De acordo com Oliveira, o problema dos preços dos alimentos, em alta no mundo inteiro, está ligado à especulação e à utilização de parte da terra para produzir etanol:

 

“Por isso, essas grandes empresas, em sua maioria multinacionais, não têm como objetivo alimentar o mundo, mas produzir commodities valorizadas no mercado internacional”, afirma o dirigente do MST.

 

O movimento critica também o modelo agroexportador, implantado no Brasil pelos últimos governos: “O agronegócio é a parceria entre latifúndio, empresas transnacionais da agricultura e o mercado financeiro, que subordina o uso das terras e os recursos naturais brasileiros às necessidades das grandes empresas e à especulação. Se a demanda se mantiver alta, as empresas e os investidores estrangeiros vão seguir comprando fazendas no país, comprometendo a capacidade de produção das nossas terras, exaurindo nossos recursos naturais com práticas técnicas que comprometem o futuro da natureza com a imposição da monocultura, que destrói a biodiversidade e expulsa mão-de-obra do campo”.

 

Leia a seguir a entrevista com José Batista de Oliveira.

 

 

Os preços dos alimentos estão subindo apenas pelo aumento da demanda?

 

José Batista de Oliveira – Não tem nada a ver com a demanda. O preço dos alimentos está subindo por causa do aumento da taxa de lucro média na agricultura na venda de produtos específicos valorizados no mercado internacional, como o etanol. Ao subir o lucro médio, todos os produtores agrícolas têm três opções: migrar para a produção de cana e óleo vegetal, aumentar o preço da sua produção ou desaparecer. Por isso, Fidel Castro (presidente de Cuba) denunciou, com razão, que o estímulo da produção de etanol no Terceiro Mundo aumentaria o preço dos alimentos, não apenas pela diminuição de área plantada ou pela concorrência.
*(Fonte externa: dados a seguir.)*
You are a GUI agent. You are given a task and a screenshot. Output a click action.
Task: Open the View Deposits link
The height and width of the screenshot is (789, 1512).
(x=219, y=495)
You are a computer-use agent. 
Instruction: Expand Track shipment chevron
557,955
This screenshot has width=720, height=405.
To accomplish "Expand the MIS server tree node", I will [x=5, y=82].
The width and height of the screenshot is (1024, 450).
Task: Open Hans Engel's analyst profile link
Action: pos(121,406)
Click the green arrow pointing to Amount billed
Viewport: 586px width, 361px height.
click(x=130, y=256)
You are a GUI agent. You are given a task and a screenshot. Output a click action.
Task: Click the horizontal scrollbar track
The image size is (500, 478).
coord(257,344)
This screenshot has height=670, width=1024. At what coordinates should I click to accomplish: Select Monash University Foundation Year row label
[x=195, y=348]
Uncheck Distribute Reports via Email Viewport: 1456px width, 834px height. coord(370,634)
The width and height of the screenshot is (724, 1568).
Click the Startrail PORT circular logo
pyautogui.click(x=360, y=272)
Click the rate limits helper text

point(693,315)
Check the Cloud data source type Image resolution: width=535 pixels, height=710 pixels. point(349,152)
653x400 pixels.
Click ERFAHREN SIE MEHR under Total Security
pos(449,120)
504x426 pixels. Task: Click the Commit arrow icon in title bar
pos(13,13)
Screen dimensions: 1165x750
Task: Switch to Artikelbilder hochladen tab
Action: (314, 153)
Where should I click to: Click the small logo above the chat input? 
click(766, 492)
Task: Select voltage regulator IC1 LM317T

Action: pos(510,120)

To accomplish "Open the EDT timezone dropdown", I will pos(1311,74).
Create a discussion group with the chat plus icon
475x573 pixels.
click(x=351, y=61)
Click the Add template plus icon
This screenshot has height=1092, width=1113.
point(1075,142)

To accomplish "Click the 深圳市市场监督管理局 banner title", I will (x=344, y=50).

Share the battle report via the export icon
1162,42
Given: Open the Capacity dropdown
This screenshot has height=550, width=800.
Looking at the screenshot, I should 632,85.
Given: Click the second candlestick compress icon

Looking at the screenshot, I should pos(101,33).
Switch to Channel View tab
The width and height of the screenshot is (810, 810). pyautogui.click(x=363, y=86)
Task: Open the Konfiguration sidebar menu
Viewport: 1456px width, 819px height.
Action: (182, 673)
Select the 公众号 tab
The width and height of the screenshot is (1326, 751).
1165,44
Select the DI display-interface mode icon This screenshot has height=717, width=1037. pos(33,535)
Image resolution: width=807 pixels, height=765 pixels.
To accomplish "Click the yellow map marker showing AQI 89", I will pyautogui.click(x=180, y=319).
Na agricultura, a taxa média de lucro vale para todos os produtos, diferentemente da indústria, na qual a taxa média é dada por ramo de produção.

 

 

As multinacionais podem estar especulando com o preço dos alimentos ou usando o argumento da inflação com outros objetivos para forçarem os países em desenvolvimento a adotarem políticas econômicas exclusivamente de combate à inflação, em detrimento do crescimento da economia?

 

As empresas transnacionais controlam toda a produção das principais commodities e controlam o comércio mundial. Em cada ramo, temos, no máximo, dez empresas que controlam produção, processamento e comércio. Portanto, hoje o preço de cada mercadoria internacionalizada é objeto de especulação. Não tem mais uma relação direta do preço com o custo de produção, que é apenas uma referência. A manipulação maior dessas empresas sobre a produção nacional e comércio internacional é um instrumento para alcançar seus lucros. A influência desse setor sobre a política econômica do governo Lula é por meio do Banco Central, que monitora as taxas de juros e câmbio.

 

 

Que empresas controlam o comércio de commodities da alimentação?

 

O preço e o comércio de soja e das commodities agrícolas em geral são manipulados por conglomerados estrangeiros, como a estadunidense Cargill, a holandesa Bunge, a americana-canadense ADM, a suíça Syngenta, a estadunidense Monsanto, e a francesa Dryfuss. Na área de laticínios, o mercado é manipulado por apenas três: a suíça Nestlé, a italiana Parmalat e a francesa Danone. Na área de venenos e remédios, também são poucas empresas, como a alemã Bayer, a suíça Syngenta, a alemã Basf e a suíça Norvar-tis.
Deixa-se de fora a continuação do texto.